> [Assignment]:
Each entry here is to be restated word for word.

--- Material shown Enclosed Below ---

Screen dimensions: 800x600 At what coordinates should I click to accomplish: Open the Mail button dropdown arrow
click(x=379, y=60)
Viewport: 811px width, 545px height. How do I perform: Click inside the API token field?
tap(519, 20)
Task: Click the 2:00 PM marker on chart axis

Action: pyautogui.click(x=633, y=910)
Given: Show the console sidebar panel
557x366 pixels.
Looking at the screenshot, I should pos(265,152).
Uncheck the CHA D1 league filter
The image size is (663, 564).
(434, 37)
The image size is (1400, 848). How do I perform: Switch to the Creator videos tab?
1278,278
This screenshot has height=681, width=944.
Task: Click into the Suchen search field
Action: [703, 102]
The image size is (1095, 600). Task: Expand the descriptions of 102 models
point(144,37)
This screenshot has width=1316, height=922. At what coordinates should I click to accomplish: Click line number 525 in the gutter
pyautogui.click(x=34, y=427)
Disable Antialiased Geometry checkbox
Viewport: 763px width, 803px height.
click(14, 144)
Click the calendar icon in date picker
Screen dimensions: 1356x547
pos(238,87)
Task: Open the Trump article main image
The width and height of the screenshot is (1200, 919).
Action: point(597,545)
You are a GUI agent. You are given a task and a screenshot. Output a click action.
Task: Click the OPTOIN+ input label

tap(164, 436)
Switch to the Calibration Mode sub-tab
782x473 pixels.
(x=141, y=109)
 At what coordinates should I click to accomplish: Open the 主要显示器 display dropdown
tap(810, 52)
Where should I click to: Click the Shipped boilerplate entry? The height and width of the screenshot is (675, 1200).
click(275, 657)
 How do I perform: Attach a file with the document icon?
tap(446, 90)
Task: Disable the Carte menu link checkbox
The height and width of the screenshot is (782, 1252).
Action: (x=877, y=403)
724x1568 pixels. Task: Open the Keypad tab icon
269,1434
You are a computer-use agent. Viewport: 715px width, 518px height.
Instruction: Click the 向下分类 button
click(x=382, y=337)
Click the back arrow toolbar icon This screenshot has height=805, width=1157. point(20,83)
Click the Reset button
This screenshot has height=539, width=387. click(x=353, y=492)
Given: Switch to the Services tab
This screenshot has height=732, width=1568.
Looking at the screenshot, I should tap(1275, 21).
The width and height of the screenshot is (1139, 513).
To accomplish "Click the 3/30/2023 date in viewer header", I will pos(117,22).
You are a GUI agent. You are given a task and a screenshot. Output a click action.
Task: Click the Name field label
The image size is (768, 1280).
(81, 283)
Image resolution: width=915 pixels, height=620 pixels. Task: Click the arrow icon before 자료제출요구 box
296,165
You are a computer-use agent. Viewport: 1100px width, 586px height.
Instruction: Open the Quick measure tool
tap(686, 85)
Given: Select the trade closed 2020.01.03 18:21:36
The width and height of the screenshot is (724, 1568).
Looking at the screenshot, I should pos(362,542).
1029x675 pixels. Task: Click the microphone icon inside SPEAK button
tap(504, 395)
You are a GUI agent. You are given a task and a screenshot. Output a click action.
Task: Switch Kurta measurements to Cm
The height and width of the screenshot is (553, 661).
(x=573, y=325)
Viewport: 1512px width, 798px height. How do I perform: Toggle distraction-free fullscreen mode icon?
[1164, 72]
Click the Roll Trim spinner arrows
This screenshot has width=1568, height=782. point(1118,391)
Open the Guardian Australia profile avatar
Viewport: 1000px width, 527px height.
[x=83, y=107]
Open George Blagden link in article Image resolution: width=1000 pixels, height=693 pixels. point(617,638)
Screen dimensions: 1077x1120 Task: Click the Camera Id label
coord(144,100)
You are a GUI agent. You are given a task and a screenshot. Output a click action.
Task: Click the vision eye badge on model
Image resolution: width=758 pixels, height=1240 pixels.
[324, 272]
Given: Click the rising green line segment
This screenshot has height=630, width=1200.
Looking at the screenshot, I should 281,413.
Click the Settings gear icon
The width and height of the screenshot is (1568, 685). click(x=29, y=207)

--- End of Enclosed Material shown ---

> [Response area]:
Screen dimensions: 800x600 At what coordinates should I click to accomplish: Open the Mail button dropdown arrow
click(x=379, y=60)
Viewport: 811px width, 545px height. How do I perform: Click inside the API token field?
tap(519, 20)
Task: Click the 2:00 PM marker on chart axis

Action: pyautogui.click(x=633, y=910)
Given: Show the console sidebar panel
557x366 pixels.
Looking at the screenshot, I should pos(265,152).
Uncheck the CHA D1 league filter
The image size is (663, 564).
(434, 37)
The image size is (1400, 848). How do I perform: Switch to the Creator videos tab?
1278,278
This screenshot has height=681, width=944.
Task: Click into the Suchen search field
Action: [703, 102]
The image size is (1095, 600). Task: Expand the descriptions of 102 models
point(144,37)
This screenshot has width=1316, height=922. At what coordinates should I click to accomplish: Click line number 525 in the gutter
pyautogui.click(x=34, y=427)
Disable Antialiased Geometry checkbox
Viewport: 763px width, 803px height.
click(14, 144)
Click the calendar icon in date picker
Screen dimensions: 1356x547
pos(238,87)
Task: Open the Trump article main image
The width and height of the screenshot is (1200, 919).
Action: point(597,545)
You are a GUI agent. You are given a task and a screenshot. Output a click action.
Task: Click the OPTOIN+ input label

tap(164, 436)
Switch to the Calibration Mode sub-tab
782x473 pixels.
(x=141, y=109)
 At what coordinates should I click to accomplish: Open the 主要显示器 display dropdown
tap(810, 52)
Where should I click to: Click the Shipped boilerplate entry? The height and width of the screenshot is (675, 1200).
click(275, 657)
 How do I perform: Attach a file with the document icon?
tap(446, 90)
Task: Disable the Carte menu link checkbox
The height and width of the screenshot is (782, 1252).
Action: (x=877, y=403)
724x1568 pixels. Task: Open the Keypad tab icon
269,1434
You are a computer-use agent. Viewport: 715px width, 518px height.
Instruction: Click the 向下分类 button
click(x=382, y=337)
Click the back arrow toolbar icon This screenshot has height=805, width=1157. point(20,83)
Click the Reset button
This screenshot has height=539, width=387. click(x=353, y=492)
Given: Switch to the Services tab
This screenshot has height=732, width=1568.
Looking at the screenshot, I should tap(1275, 21).
The width and height of the screenshot is (1139, 513).
To accomplish "Click the 3/30/2023 date in viewer header", I will pos(117,22).
You are a GUI agent. You are given a task and a screenshot. Output a click action.
Task: Click the Name field label
The image size is (768, 1280).
(81, 283)
Image resolution: width=915 pixels, height=620 pixels. Task: Click the arrow icon before 자료제출요구 box
296,165
You are a computer-use agent. Viewport: 1100px width, 586px height.
Instruction: Open the Quick measure tool
tap(686, 85)
Given: Select the trade closed 2020.01.03 18:21:36
The width and height of the screenshot is (724, 1568).
Looking at the screenshot, I should pos(362,542).
1029x675 pixels. Task: Click the microphone icon inside SPEAK button
tap(504, 395)
You are a GUI agent. You are given a task and a screenshot. Output a click action.
Task: Switch Kurta measurements to Cm
The height and width of the screenshot is (553, 661).
(x=573, y=325)
Viewport: 1512px width, 798px height. How do I perform: Toggle distraction-free fullscreen mode icon?
[1164, 72]
Click the Roll Trim spinner arrows
This screenshot has width=1568, height=782. point(1118,391)
Open the Guardian Australia profile avatar
Viewport: 1000px width, 527px height.
[x=83, y=107]
Open George Blagden link in article Image resolution: width=1000 pixels, height=693 pixels. point(617,638)
Screen dimensions: 1077x1120 Task: Click the Camera Id label
coord(144,100)
You are a GUI agent. You are given a task and a screenshot. Output a click action.
Task: Click the vision eye badge on model
Image resolution: width=758 pixels, height=1240 pixels.
[324, 272]
Given: Click the rising green line segment
This screenshot has height=630, width=1200.
Looking at the screenshot, I should 281,413.
Click the Settings gear icon
The width and height of the screenshot is (1568, 685). click(x=29, y=207)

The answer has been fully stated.